Stored items:
★ ★ ★ ★

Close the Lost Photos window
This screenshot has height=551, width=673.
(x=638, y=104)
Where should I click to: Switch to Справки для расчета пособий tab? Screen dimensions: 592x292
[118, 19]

★ ★ ★ ★

■ **Work to complete**:
Each entry is to be retyped precisely as it stands.

■ **Finished task**:
Close the Lost Photos window
This screenshot has height=551, width=673.
(x=638, y=104)
Where should I click to: Switch to Справки для расчета пособий tab? Screen dimensions: 592x292
[118, 19]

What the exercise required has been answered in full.